Proteomic analyses reveal plasma EFEMP1 and CXCL12 as biomarkers and determinants of neurodegeneration
Alzheimer's & Dementia, 2024
Duggan M., Yang Z., Cui Y., Dark H., Wen J., Erus G., Hohman T., Chen J., Lewis A., Moghekar A., Coresh J., Resnick S., Davatzikos C., Walker K.

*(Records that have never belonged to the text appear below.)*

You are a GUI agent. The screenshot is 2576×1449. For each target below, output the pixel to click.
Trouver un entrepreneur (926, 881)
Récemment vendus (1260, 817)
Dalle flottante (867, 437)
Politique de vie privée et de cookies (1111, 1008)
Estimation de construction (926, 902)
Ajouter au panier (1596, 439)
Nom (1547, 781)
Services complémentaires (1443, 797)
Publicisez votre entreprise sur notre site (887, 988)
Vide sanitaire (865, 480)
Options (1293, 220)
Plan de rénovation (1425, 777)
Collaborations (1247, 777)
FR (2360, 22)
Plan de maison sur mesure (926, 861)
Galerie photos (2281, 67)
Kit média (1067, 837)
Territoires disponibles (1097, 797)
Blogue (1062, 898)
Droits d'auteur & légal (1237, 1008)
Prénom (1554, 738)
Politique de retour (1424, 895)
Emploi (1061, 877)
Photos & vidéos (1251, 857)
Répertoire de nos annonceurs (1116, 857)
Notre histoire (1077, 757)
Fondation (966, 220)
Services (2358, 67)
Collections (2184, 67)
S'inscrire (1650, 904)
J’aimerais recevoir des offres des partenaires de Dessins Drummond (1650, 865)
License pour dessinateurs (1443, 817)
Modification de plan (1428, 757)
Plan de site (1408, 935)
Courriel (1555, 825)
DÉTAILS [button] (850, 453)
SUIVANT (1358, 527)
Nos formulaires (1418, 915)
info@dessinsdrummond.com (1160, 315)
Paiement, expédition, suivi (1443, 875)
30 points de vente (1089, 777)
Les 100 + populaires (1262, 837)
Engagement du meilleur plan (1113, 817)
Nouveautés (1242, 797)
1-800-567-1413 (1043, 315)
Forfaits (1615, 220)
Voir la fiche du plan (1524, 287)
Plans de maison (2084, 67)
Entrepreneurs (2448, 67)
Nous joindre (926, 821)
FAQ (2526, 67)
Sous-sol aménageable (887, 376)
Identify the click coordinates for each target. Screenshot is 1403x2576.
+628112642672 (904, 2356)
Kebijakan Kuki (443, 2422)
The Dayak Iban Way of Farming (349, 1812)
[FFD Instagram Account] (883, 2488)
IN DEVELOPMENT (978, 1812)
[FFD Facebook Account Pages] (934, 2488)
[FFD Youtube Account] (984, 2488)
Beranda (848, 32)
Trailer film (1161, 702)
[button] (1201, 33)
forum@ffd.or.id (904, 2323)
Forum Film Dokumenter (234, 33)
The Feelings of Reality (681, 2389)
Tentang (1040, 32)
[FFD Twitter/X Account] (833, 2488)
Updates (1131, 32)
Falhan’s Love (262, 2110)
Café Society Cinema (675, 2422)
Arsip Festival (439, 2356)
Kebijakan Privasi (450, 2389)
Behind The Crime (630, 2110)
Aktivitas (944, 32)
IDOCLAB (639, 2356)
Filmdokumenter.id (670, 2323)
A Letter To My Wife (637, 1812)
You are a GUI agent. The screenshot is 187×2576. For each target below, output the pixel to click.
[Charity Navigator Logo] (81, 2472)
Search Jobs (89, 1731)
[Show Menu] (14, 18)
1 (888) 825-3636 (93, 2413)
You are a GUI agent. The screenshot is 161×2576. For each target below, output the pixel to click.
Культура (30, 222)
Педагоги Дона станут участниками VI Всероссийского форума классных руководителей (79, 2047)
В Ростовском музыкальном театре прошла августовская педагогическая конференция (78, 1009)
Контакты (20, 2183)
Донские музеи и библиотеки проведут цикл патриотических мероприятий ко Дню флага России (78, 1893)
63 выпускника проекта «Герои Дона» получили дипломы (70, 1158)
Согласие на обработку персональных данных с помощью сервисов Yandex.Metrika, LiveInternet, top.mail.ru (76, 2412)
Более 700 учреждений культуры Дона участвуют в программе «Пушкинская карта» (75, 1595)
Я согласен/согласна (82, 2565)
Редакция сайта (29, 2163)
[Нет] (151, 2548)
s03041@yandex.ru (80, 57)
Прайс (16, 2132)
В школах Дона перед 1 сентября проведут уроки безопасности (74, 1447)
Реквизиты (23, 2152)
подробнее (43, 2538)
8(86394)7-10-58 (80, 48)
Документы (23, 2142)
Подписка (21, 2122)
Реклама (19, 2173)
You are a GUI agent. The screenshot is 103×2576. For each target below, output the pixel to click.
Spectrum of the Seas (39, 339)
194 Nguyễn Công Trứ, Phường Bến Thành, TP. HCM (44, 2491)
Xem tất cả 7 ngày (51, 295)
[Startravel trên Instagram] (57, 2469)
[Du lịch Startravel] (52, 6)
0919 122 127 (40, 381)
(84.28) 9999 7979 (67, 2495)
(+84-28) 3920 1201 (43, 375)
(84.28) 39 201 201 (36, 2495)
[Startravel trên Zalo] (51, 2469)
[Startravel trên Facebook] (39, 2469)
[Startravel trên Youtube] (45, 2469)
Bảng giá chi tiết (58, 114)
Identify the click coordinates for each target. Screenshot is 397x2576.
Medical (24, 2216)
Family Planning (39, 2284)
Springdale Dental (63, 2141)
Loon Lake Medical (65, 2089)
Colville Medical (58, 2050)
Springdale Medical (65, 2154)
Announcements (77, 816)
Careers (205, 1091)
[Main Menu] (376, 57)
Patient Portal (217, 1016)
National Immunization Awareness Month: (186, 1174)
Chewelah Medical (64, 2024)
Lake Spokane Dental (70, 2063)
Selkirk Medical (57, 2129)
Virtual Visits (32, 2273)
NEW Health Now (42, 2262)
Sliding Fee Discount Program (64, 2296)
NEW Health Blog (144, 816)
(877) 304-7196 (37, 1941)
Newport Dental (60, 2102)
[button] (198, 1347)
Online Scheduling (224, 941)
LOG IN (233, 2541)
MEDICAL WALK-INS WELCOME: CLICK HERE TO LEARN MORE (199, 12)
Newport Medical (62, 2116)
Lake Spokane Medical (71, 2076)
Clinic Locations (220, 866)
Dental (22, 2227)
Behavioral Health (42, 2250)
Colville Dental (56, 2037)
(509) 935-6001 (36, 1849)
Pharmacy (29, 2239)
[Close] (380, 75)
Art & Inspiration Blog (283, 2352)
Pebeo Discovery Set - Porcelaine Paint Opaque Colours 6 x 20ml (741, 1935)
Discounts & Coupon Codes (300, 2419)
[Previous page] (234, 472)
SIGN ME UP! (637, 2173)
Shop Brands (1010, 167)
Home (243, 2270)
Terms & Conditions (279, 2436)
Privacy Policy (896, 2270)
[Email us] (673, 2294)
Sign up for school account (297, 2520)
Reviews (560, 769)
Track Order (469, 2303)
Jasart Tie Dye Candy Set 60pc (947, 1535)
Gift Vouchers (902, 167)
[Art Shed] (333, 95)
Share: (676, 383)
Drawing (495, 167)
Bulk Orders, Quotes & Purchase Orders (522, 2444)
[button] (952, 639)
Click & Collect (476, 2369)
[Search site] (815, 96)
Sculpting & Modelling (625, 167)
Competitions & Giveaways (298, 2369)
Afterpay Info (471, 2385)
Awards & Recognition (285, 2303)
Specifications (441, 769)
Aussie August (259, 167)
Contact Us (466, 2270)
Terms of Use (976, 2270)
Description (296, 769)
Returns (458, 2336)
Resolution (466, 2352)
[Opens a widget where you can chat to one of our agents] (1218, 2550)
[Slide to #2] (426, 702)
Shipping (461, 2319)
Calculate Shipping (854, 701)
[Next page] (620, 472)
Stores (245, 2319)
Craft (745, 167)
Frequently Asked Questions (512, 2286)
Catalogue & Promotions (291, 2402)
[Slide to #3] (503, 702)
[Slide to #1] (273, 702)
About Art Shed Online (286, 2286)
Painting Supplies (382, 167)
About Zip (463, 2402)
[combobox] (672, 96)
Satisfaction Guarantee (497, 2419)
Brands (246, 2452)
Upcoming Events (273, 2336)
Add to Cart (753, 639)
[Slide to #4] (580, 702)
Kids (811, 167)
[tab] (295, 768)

| Disease area | Application area | Sample type | Products |
|---|---|---|---|
Neurology | Pathophysiology | Plasma | O Olink Explore 3072/384 |
Abstract
INTRODUCTION
Plasma proteomic analyses of unique brain atrophy patterns may illuminate peripheral drivers of neurodegeneration and identify novel biomarkers for predicting clinically relevant outcomes.
METHODS
We identified proteomic signatures associated with machine learning‐derived aging‐ and Alzheimer’s disease (AD) ‐related brain atrophy patterns in the Baltimore Longitudinal Study of Aging (n = 815). Using data from five cohorts, we examined whether candidate proteins were associated with AD endophenotypes and long‐term dementia risk.
RESULTS
Plasma proteins associated with distinct patterns of age‐ and AD‐related atrophy were also associated with plasma/cerebrospinal fluid (CSF) AD biomarkers, cognition, AD risk, as well as mid‐life (20‐year) and late‐life (8‐year) dementia risk. EFEMP1 and CXCL12 showed the most consistent associations across cohorts and were mechanistically implicated as determinants of brain structure using genetic methods, including Mendelian randomization.
DISCUSSION
Our findings reveal plasma proteomic signatures of unique aging‐ and AD‐related brain atrophy patterns and implicate EFEMP1 and CXCL12 as important molecular drivers of neurodegeneration.
Highlights
Plasma proteomic signatures are associated with unique patterns of brain atrophy.
Brain atrophy‐related proteins predict clinically relevant outcomes across cohorts.
Genetic variation underlying plasma EFEMP1 and CXCL12 influences brain structure.
EFEMP1 and CXCL12 may be important molecular drivers of neurodegeneration.